Understanding the hydration of cellulose for antifreeze biopolymer design

Irregular freeze-thaw cycles pose a huge threat to infrastructure and life in cold regions such as the arctic. In nature, there exist several organisms such as arctic fish and bacteria, which survive extreme cold by producing antifreeze proteins that prevent ice-formation. Drawing inspiration from nature, we demonstrated in our previous work that cellulose, the most abundant biopolymer on earth, binds to multiple ice-planes and could also be potentially used to design antifreeze agents to prevent ice-growth. A key issue surrounding the development of such antifreeze materials is the incomplete understanding of the phase-change phenomena of the melting of ice and the freezing of water.

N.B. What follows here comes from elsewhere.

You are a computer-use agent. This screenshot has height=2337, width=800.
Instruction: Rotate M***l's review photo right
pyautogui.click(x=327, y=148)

In this work, we show that the degree of tetrahedrality—a many-body geometrical descriptor—that we used to explain the binding of cellulose to ice, can be further developed into a model that explains the hydration of cellulose near the ice planes. This statistical model can be extended to spatial and temporal dimensions and allows the characterization of water/ice molecules surrounding the antifreeze materials. We use this model for coarse-grained molecule dynamics simulations of water and cellulose to explain how the water molecules are confined near the cellulose to facilitate the ice-binding process and disrupt ice-growth. Finally, we show that this model can describe the hydration at both the atomistic and the coarse-grained length scales.